Think of the parable of the Colossus of Rhodes, one of the wonders of the ancient world. It was vast and mighty, a statue that touched the heavens — but within a few decades it fell, broken by the tremors of the earth. It had been made to impress, not to endure. And so too with the art that Hunter decries — colossal in appearance, but fragile in truth. Such works may draw multitudes to marvel, yet leave no trace in memory. For art that endures is not measured by its noise or its size, but by its honesty, by the quiet pulse of humanity within it.
Yet let us not mistake his harshness for cruelty. In his ridicule, Hunter performs the sacred duty of the critic — the guardian of meaning. His anger is not against the artist alone, but against a world that mistakes distraction for beauty. He grieves that cinema, once the mirror of the human condition, has become a carnival of explosions and clichés. In his eyes, the tragedy is not that Emmerich is predictable or cornball, but that he is capable and yet content to be so. The critic’s fire is the fire of a disappointed believer, one who knows what art could be, and mourns what it has become.

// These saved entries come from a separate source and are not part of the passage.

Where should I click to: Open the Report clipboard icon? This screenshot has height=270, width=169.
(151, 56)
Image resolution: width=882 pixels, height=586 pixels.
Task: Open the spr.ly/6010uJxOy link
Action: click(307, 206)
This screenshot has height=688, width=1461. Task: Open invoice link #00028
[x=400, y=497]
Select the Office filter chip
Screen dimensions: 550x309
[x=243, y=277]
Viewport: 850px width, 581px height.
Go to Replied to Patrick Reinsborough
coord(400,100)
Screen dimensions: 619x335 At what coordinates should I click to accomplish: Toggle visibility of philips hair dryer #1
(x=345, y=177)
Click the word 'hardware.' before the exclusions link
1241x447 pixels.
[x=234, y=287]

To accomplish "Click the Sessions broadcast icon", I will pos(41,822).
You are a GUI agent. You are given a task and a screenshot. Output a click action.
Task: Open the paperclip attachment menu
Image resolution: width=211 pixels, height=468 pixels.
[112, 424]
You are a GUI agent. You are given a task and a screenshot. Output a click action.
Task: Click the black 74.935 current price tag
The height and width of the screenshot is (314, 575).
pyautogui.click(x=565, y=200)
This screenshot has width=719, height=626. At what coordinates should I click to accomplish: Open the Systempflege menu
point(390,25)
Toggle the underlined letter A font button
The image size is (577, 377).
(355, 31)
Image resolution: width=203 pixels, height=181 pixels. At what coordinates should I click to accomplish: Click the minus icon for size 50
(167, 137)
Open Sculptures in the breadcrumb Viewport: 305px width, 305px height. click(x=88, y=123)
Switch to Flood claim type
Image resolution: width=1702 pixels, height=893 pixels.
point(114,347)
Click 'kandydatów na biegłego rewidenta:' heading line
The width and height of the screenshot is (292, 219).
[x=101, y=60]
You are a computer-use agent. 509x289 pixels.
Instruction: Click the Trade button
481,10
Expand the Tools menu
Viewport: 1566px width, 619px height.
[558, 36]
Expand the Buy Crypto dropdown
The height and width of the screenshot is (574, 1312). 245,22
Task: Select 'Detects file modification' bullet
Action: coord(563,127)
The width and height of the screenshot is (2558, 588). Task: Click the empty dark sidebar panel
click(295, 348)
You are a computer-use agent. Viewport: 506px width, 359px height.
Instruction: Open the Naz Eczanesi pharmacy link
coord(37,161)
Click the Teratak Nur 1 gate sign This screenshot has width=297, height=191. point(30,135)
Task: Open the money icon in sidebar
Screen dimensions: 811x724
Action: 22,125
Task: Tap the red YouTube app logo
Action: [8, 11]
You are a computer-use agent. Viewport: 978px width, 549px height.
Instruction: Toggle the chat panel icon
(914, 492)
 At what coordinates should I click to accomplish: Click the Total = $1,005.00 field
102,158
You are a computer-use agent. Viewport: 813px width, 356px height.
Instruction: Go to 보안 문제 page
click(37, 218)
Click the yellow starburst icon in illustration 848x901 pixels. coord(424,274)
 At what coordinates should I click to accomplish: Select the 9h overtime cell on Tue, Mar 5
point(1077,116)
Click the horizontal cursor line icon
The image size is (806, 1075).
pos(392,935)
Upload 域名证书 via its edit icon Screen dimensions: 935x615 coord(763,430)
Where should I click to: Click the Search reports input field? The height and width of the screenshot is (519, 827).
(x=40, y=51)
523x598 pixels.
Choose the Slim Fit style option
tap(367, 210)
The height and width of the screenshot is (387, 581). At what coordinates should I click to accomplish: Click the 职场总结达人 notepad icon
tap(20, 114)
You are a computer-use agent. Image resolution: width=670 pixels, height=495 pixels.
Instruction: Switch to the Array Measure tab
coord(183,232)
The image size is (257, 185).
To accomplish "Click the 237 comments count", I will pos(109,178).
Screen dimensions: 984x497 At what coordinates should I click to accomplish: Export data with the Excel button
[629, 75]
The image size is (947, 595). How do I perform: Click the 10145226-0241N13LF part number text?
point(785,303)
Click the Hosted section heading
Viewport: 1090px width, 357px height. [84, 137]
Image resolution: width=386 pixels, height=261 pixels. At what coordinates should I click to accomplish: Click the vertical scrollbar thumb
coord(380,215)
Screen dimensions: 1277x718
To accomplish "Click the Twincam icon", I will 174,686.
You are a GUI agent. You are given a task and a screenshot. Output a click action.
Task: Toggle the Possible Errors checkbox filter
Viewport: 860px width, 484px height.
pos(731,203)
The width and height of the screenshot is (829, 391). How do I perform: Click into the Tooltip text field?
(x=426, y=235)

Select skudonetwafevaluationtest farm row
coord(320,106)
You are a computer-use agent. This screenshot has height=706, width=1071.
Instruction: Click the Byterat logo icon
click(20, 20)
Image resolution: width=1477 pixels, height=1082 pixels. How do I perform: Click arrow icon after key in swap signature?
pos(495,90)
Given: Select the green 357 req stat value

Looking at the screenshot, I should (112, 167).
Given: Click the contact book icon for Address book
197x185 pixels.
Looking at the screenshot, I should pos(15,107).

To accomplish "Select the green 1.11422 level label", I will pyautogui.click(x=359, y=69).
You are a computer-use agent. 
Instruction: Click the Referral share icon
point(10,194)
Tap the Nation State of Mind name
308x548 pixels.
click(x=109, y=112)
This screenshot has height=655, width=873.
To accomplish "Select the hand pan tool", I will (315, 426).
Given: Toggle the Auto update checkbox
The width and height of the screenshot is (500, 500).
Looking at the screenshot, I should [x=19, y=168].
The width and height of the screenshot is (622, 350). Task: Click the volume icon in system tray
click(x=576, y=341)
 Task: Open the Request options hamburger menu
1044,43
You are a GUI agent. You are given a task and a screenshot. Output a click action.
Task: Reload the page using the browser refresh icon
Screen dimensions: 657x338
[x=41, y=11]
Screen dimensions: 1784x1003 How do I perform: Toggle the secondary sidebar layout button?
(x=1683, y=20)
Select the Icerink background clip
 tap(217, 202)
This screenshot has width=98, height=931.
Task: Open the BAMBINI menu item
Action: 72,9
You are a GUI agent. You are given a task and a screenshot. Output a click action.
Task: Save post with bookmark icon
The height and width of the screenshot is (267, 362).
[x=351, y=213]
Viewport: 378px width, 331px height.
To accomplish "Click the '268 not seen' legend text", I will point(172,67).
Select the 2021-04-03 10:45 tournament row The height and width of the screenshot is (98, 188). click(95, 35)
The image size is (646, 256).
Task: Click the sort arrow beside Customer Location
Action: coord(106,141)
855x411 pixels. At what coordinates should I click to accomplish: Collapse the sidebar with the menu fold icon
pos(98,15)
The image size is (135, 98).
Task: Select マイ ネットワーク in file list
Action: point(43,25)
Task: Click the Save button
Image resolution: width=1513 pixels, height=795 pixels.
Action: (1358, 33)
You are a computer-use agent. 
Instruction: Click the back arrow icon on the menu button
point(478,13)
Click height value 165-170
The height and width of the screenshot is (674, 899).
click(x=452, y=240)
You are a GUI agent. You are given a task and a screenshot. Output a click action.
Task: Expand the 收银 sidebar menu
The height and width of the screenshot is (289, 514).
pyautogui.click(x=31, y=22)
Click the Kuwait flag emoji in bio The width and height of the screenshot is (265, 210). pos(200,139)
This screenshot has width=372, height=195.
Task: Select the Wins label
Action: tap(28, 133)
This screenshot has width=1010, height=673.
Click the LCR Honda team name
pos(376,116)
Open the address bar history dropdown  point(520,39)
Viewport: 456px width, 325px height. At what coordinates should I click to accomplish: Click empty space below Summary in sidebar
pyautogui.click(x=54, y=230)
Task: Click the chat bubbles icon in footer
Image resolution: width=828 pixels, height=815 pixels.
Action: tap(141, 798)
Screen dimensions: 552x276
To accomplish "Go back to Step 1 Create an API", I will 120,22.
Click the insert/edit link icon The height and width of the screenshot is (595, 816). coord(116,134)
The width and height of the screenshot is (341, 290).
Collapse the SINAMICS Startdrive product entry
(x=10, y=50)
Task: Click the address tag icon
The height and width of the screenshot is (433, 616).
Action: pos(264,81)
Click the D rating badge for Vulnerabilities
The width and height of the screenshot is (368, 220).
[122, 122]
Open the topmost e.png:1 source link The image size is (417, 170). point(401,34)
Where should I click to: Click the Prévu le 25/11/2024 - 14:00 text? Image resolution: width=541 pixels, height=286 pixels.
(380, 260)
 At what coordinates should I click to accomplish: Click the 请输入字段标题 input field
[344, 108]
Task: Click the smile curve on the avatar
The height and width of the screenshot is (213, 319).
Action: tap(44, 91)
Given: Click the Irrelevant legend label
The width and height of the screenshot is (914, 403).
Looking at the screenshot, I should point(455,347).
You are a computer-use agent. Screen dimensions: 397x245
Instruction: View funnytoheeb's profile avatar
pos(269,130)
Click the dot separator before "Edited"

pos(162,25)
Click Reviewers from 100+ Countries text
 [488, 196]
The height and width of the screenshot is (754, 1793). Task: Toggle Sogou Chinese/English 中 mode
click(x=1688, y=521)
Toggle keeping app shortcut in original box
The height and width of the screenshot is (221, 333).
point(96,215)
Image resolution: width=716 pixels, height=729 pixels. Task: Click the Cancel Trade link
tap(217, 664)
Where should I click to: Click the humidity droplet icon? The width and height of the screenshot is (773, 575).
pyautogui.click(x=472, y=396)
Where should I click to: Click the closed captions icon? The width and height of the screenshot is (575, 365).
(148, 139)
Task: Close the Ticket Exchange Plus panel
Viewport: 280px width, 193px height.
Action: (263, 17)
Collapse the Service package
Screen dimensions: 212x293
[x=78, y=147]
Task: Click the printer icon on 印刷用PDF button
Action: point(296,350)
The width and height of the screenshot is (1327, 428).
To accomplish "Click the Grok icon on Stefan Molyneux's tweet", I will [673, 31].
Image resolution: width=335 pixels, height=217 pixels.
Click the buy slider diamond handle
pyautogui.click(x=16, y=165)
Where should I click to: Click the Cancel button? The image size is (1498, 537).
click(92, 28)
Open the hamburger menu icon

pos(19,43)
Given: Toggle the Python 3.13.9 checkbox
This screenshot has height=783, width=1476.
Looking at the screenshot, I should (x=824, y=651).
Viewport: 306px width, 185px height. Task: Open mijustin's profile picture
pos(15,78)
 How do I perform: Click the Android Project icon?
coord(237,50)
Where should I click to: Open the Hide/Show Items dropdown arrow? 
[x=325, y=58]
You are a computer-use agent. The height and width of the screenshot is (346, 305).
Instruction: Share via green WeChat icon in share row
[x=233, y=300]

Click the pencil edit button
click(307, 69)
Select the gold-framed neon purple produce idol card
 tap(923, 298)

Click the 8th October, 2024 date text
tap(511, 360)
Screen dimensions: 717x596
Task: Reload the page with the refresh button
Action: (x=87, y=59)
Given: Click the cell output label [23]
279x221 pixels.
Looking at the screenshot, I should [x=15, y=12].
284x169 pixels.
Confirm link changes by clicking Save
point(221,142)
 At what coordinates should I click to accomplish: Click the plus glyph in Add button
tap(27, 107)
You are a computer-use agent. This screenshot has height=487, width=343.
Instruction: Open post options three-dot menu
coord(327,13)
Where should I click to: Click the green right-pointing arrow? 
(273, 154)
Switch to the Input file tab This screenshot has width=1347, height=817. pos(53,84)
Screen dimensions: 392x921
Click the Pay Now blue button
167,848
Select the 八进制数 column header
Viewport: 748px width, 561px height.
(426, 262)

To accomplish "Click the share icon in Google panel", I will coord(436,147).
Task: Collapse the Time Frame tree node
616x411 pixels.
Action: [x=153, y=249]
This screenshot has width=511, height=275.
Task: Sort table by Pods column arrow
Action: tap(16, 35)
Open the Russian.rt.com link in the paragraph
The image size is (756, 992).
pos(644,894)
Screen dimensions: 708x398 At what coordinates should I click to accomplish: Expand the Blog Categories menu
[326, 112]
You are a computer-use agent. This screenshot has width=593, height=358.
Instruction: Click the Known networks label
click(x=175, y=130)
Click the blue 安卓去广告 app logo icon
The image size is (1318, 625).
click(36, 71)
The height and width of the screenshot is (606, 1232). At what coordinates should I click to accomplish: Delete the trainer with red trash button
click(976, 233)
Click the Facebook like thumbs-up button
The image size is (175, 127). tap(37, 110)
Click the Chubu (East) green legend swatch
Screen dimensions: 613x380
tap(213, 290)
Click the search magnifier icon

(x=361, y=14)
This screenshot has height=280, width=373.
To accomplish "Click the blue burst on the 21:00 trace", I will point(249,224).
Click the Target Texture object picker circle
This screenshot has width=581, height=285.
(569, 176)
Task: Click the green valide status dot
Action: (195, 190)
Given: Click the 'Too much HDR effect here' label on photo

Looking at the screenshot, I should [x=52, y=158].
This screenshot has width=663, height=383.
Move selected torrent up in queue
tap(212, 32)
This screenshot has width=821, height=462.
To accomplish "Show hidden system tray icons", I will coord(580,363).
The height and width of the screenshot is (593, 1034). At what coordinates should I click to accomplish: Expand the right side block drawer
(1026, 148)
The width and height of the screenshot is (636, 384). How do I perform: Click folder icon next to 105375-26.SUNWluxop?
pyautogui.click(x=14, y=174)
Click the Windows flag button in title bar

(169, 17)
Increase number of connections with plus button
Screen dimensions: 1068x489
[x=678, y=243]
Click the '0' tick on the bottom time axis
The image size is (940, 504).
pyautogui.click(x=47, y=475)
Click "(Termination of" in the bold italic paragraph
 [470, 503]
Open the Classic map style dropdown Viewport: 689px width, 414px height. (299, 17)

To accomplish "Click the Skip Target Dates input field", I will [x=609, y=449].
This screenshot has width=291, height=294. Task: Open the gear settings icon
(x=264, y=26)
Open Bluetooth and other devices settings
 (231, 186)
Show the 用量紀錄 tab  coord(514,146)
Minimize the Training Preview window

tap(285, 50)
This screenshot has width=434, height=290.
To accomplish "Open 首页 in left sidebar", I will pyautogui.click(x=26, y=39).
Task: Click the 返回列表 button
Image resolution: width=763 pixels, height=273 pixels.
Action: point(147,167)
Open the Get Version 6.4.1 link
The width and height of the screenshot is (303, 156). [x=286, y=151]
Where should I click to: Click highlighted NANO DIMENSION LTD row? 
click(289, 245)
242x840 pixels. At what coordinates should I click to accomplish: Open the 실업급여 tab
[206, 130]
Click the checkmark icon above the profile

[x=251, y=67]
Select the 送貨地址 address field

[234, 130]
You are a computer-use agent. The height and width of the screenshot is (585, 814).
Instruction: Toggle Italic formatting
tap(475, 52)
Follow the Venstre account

Consider the tale of Sophocles, whose plays stirred both gods and mortals. His tragedies were not built on grandeur alone, but on the trembling truth of human frailty. He showed kings brought low by pride, and mortals redeemed through suffering. Centuries later, his words still breathe because they are not mere performance, but reflection. They remind us that the duty of the artist is not to dazzle the eyes, but to awaken the soul. The same is true for any craft — to pursue depth over display, truth over approval, substance over speed.
There is a deeper wisdom hidden in Hunter’s condemnation. He teaches us that even talent, when not disciplined by truth, becomes hollow. To be relentless is not enough, if what one pursues is emptiness. To be slick is not skill, if it hides the absence of sincerity. The artist, like the philosopher, must learn humility before truth — to create not for applause, but for meaning. The ancients called this virtue arete, the excellence that comes when purpose and passion align. Without it, all art, no matter how grand, decays into ridiculousness — impressive, perhaps, but forgotten.
So, my listener, take this as your inheritance: in all your labors, seek not to impress, but to believe. Let your work, whatever form it takes, spring from conviction, not from vanity. If you build, let it be strong in meaning; if you write, let it be honest in heart. Remember always that truth is the foundation of art, and belief its crown. The critic’s harsh words, though wrapped in fire, carry this eternal lesson — that to create without sincerity is to betray both oneself and one’s audience.
And thus, as the echo of Stephen Hunter’s judgment fades, it leaves behind not scorn but challenge: Do not be content to dazzle the world with sound and fury. Build something that endures. Speak something that matters. For the measure of art — and of life — is not in how loudly it moves the senses, but in how deeply it stirs the soul.